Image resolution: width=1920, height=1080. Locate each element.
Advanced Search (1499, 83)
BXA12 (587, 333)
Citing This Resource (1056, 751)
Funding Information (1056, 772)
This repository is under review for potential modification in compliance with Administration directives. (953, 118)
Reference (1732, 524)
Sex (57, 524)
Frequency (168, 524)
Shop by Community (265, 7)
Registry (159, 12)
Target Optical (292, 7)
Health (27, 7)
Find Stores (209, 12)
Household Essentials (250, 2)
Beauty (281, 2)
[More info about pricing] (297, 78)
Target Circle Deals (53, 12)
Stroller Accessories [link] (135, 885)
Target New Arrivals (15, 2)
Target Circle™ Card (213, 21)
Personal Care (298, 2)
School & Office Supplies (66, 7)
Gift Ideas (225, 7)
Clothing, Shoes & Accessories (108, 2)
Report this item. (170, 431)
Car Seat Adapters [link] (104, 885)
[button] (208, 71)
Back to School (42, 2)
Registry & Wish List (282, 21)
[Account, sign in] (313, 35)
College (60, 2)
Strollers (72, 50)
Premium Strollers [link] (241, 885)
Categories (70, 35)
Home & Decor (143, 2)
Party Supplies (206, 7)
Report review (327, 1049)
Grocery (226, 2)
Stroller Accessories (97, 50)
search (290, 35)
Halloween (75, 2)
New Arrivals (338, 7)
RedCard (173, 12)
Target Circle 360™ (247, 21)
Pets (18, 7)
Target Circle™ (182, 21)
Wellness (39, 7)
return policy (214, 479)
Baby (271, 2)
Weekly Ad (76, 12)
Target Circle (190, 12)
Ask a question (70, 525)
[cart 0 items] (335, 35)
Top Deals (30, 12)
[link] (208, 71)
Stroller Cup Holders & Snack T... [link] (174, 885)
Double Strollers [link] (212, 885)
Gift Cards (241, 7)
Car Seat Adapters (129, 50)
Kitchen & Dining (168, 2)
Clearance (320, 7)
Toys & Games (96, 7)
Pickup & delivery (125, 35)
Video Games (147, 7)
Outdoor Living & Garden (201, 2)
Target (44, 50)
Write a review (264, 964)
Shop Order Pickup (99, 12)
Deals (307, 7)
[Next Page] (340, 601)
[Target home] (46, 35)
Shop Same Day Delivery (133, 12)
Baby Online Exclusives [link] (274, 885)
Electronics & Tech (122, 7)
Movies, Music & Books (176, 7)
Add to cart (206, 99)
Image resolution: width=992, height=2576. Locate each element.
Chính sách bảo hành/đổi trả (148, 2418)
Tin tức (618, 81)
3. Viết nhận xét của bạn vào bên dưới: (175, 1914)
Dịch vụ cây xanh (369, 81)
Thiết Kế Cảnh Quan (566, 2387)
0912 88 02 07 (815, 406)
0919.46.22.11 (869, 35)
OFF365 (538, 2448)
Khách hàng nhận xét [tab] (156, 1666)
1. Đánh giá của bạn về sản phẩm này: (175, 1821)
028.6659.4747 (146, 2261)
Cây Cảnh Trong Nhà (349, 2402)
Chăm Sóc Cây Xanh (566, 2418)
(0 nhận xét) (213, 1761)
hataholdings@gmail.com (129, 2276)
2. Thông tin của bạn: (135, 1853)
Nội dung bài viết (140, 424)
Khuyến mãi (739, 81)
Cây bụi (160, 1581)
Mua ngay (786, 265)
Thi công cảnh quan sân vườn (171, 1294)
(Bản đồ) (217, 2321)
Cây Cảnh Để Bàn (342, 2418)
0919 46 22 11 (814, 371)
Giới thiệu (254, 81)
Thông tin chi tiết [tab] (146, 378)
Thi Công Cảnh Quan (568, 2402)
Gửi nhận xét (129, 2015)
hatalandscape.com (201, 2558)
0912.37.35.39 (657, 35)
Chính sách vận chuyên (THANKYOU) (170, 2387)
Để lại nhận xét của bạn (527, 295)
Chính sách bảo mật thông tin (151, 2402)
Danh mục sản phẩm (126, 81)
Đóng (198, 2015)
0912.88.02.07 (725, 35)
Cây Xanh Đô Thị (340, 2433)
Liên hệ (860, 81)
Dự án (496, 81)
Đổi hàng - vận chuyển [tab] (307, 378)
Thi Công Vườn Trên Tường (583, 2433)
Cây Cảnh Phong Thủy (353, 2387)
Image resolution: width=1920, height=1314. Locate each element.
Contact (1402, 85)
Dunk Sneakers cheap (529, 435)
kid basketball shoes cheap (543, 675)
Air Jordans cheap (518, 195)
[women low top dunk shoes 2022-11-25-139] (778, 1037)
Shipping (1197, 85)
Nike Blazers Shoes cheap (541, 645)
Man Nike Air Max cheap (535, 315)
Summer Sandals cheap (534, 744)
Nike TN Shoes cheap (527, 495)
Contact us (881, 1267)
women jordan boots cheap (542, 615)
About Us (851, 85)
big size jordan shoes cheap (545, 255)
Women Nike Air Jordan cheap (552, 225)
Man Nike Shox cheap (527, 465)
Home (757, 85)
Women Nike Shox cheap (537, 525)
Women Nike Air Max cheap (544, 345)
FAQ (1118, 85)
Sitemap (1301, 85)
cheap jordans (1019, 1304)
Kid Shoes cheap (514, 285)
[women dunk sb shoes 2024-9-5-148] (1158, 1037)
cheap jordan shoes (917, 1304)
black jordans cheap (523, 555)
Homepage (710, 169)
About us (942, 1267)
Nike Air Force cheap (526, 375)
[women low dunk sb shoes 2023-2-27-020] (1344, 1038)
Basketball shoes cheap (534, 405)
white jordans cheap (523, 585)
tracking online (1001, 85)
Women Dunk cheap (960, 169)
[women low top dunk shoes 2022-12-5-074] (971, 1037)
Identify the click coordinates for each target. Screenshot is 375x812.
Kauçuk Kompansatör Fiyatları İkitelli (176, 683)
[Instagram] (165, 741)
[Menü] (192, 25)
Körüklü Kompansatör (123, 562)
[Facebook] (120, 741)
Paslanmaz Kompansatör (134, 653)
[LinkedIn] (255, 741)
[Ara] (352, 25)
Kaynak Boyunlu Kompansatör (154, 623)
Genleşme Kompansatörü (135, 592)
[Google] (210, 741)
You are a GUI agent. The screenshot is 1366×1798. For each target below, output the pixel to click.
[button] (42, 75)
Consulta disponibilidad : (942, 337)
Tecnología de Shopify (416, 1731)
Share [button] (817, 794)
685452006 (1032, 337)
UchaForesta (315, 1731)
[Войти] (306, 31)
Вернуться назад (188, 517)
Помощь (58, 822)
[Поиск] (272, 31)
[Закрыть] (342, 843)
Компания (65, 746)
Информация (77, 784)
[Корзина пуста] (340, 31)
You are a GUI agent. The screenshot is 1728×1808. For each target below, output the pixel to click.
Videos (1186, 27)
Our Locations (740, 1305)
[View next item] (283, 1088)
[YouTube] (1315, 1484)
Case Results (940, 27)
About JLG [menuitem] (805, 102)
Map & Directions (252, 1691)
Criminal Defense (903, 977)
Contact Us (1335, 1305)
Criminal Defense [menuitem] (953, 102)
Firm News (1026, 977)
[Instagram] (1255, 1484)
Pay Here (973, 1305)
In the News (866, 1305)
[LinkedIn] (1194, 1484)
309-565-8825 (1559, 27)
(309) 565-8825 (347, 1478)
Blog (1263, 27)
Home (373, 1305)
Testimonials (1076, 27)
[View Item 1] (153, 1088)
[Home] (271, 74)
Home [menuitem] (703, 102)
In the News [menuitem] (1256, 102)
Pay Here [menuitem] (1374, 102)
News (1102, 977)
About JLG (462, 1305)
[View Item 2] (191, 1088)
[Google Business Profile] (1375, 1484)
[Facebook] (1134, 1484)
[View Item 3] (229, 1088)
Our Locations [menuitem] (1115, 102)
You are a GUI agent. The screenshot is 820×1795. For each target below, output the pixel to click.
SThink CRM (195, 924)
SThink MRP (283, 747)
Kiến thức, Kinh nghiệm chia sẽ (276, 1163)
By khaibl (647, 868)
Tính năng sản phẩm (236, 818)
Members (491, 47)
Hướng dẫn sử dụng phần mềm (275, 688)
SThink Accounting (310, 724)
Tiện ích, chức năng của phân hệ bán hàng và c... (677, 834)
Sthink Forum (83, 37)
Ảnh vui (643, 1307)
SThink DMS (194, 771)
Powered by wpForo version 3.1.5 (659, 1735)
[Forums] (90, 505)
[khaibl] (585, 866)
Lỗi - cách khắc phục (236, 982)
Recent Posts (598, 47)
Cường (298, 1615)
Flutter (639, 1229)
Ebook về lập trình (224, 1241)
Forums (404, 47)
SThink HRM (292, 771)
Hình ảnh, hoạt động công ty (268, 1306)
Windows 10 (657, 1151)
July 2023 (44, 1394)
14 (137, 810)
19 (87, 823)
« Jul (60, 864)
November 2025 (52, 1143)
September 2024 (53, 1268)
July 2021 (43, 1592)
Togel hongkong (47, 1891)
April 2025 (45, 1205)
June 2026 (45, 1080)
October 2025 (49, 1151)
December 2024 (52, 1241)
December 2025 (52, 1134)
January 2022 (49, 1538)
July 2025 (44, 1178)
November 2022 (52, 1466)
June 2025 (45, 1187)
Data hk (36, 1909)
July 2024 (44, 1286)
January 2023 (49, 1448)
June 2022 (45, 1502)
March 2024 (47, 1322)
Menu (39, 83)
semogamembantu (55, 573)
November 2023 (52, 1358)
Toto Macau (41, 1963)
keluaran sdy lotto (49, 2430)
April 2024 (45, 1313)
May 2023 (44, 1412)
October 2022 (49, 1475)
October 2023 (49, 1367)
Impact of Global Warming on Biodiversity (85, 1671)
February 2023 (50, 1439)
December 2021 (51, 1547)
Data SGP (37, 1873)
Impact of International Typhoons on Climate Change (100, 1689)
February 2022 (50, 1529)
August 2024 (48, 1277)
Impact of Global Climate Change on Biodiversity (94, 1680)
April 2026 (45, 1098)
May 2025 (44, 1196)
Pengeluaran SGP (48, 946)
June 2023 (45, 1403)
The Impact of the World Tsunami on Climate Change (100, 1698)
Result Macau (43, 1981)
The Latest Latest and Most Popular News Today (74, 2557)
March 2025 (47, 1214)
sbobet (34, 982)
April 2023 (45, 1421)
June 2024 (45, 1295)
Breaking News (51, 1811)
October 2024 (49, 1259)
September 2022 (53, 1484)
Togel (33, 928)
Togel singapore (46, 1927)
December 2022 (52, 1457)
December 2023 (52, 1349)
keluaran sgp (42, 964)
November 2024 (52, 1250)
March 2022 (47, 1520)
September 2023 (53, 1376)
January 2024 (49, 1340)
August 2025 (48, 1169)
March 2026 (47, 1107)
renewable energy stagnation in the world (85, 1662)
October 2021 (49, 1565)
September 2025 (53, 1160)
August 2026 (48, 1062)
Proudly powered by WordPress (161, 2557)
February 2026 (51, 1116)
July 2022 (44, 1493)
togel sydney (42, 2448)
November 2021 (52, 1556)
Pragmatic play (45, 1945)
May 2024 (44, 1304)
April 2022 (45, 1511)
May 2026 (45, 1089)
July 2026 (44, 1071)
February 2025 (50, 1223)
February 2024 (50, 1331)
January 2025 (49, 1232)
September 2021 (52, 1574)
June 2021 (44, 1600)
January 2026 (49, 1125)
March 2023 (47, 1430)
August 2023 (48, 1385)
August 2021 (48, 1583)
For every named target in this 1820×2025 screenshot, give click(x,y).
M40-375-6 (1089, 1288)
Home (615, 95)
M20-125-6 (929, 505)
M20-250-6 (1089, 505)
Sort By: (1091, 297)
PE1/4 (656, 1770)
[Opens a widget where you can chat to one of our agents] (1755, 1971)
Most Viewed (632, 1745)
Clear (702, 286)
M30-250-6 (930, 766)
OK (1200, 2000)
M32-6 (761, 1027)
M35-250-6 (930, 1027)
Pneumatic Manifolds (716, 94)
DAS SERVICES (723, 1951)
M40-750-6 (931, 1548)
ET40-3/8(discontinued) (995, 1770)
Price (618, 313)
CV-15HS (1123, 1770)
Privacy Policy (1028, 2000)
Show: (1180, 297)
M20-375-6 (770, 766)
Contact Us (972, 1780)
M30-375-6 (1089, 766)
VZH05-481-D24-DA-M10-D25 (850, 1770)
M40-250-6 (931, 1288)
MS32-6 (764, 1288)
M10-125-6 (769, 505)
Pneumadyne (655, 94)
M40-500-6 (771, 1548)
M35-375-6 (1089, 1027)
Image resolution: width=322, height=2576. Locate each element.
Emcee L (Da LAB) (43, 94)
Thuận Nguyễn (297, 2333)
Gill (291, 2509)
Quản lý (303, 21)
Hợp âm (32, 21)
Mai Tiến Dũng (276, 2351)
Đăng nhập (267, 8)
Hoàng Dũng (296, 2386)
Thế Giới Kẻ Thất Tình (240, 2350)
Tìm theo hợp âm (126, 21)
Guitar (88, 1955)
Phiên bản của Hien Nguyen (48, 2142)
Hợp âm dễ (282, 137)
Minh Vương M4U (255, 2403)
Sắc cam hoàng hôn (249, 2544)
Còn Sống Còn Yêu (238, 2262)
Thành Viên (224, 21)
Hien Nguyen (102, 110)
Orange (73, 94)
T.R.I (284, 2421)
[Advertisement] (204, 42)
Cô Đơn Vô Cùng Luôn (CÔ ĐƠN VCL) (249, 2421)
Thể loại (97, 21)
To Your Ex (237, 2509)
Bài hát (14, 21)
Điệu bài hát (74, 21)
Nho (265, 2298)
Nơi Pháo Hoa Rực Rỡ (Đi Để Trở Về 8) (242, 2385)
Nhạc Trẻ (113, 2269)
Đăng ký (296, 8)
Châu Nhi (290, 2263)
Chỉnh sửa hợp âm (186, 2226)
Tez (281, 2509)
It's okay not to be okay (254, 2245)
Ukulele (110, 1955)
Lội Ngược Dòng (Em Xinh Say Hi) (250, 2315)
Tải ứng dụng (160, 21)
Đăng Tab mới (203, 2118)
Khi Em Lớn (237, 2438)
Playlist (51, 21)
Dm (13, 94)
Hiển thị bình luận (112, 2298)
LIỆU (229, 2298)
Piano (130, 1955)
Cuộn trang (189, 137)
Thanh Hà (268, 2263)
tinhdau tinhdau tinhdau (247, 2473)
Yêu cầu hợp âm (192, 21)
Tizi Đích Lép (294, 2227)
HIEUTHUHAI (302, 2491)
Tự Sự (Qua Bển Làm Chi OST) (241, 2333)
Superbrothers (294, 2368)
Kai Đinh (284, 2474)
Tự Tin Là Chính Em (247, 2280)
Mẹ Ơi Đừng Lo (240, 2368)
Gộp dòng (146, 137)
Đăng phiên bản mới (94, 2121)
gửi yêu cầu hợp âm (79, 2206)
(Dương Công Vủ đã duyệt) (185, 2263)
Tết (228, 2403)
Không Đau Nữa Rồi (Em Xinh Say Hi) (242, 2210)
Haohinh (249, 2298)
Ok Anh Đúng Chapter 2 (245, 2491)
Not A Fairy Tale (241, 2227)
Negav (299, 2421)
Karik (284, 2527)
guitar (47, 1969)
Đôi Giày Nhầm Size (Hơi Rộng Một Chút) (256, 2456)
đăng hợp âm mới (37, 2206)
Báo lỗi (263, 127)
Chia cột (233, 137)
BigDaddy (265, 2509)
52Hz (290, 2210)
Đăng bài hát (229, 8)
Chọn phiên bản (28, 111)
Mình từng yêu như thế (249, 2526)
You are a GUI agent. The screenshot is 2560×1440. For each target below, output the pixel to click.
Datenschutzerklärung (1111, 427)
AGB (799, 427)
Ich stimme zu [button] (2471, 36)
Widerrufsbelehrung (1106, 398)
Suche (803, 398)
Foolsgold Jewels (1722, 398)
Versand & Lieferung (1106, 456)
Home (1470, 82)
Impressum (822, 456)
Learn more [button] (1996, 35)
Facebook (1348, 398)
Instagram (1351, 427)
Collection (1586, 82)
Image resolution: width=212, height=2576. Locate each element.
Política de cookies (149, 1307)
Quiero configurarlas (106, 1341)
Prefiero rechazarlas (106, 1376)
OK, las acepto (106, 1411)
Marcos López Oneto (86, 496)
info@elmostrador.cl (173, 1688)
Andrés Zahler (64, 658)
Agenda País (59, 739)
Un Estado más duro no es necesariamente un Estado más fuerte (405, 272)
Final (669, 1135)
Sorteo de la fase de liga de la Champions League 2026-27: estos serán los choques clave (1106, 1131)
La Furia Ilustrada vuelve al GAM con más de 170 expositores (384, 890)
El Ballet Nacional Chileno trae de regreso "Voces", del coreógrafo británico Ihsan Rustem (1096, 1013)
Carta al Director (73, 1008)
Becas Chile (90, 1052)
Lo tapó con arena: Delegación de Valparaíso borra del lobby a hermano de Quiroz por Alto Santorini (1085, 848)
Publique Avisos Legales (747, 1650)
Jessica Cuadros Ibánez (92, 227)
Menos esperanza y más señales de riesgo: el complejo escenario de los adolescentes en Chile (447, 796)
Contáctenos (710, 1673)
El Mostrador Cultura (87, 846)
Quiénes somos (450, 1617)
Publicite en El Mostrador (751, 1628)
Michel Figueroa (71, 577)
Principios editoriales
|---|
• _WRITTEN EXERCISE_: Arrange the rows from the one containing "Agenda País (59, 739)" through the last row as a Markdown table with two columns, No. and Text, giving each row a number and leaving out any blank lines.

• _EXERCISE OUTPUT_:
| No. | Text |
|---|---|
| 1 | Agenda País (59, 739) |
| 2 | Un Estado más duro no es necesariamente un Estado más fuerte (405, 272) |
| 3 | Final (669, 1135) |
| 4 | Sorteo de la fase de liga de la Champions League 2026-27: estos serán los choques clave (1106, 1131) |
| 5 | La Furia Ilustrada vuelve al GAM con más de 170 expositores (384, 890) |
| 6 | El Ballet Nacional Chileno trae de regreso "Voces", del coreógrafo británico Ihsan Rustem (1096, 1013) |
| 7 | Carta al Director (73, 1008) |
| 8 | Becas Chile (90, 1052) |
| 9 | Lo tapó con arena: Delegación de Valparaíso borra del lobby a hermano de Quiroz por Alto Santorini (1085, 848) |
| 10 | Publique Avisos Legales (747, 1650) |
| 11 | Jessica Cuadros Ibánez (92, 227) |
| 12 | Menos esperanza y más señales de riesgo: el complejo escenario de los adolescentes en Chile (447, 796) |
| 13 | Contáctenos (710, 1673) |
| 14 | El Mostrador Cultura (87, 846) |
| 15 | Quiénes somos (450, 1617) |
| 16 | Publicite en El Mostrador (751, 1628) |
| 17 | Michel Figueroa (71, 577) |
| 18 | Principios editoriales |